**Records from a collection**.
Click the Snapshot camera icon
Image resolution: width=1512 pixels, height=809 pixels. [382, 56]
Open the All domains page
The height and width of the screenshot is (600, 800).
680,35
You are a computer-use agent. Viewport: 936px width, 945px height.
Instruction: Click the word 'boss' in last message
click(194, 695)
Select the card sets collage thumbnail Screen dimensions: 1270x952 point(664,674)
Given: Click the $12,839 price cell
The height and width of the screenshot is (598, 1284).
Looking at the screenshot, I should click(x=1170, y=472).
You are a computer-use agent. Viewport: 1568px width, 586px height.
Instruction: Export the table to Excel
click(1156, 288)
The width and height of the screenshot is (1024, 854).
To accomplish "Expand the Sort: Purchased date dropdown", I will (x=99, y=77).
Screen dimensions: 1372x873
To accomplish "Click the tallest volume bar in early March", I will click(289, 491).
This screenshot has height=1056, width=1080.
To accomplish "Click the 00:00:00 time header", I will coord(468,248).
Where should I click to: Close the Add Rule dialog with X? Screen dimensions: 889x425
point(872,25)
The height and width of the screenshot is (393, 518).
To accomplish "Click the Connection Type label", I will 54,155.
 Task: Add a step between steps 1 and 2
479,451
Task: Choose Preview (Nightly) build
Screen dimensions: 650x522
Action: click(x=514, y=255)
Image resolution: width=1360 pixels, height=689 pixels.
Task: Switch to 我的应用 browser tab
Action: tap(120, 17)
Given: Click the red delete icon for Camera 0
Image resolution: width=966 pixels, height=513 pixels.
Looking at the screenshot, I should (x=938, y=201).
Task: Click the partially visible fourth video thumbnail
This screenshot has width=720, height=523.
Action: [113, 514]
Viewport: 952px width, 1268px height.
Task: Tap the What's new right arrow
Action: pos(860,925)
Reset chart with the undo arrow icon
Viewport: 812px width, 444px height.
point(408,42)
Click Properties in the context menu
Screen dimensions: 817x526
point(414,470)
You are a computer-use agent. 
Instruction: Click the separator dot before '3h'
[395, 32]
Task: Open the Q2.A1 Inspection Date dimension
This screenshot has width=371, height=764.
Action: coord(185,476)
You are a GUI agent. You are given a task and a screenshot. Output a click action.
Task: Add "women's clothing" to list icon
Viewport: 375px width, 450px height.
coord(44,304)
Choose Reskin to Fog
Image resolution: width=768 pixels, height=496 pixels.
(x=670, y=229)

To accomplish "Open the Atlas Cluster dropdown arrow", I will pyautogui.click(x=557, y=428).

**PROBLEM REQUIREMENTS**. The response should be an exact copy of every line above.

**SOLUTION TO THE PROBLEM**.
Click the Snapshot camera icon
Image resolution: width=1512 pixels, height=809 pixels. [382, 56]
Open the All domains page
The height and width of the screenshot is (600, 800).
680,35
You are a computer-use agent. Viewport: 936px width, 945px height.
Instruction: Click the word 'boss' in last message
click(194, 695)
Select the card sets collage thumbnail Screen dimensions: 1270x952 point(664,674)
Given: Click the $12,839 price cell
The height and width of the screenshot is (598, 1284).
Looking at the screenshot, I should click(x=1170, y=472).
You are a computer-use agent. Viewport: 1568px width, 586px height.
Instruction: Export the table to Excel
click(1156, 288)
The width and height of the screenshot is (1024, 854).
To accomplish "Expand the Sort: Purchased date dropdown", I will (x=99, y=77).
Screen dimensions: 1372x873
To accomplish "Click the tallest volume bar in early March", I will click(289, 491).
This screenshot has height=1056, width=1080.
To accomplish "Click the 00:00:00 time header", I will coord(468,248).
Where should I click to: Close the Add Rule dialog with X? Screen dimensions: 889x425
point(872,25)
The height and width of the screenshot is (393, 518).
To accomplish "Click the Connection Type label", I will 54,155.
 Task: Add a step between steps 1 and 2
479,451
Task: Choose Preview (Nightly) build
Screen dimensions: 650x522
Action: click(x=514, y=255)
Image resolution: width=1360 pixels, height=689 pixels.
Task: Switch to 我的应用 browser tab
Action: tap(120, 17)
Given: Click the red delete icon for Camera 0
Image resolution: width=966 pixels, height=513 pixels.
Looking at the screenshot, I should (x=938, y=201).
Task: Click the partially visible fourth video thumbnail
This screenshot has width=720, height=523.
Action: [113, 514]
Viewport: 952px width, 1268px height.
Task: Tap the What's new right arrow
Action: pos(860,925)
Reset chart with the undo arrow icon
Viewport: 812px width, 444px height.
point(408,42)
Click Properties in the context menu
Screen dimensions: 817x526
point(414,470)
You are a computer-use agent. 
Instruction: Click the separator dot before '3h'
[395, 32]
Task: Open the Q2.A1 Inspection Date dimension
This screenshot has width=371, height=764.
Action: coord(185,476)
You are a GUI agent. You are given a task and a screenshot. Output a click action.
Task: Add "women's clothing" to list icon
Viewport: 375px width, 450px height.
coord(44,304)
Choose Reskin to Fog
Image resolution: width=768 pixels, height=496 pixels.
(x=670, y=229)

To accomplish "Open the Atlas Cluster dropdown arrow", I will pyautogui.click(x=557, y=428).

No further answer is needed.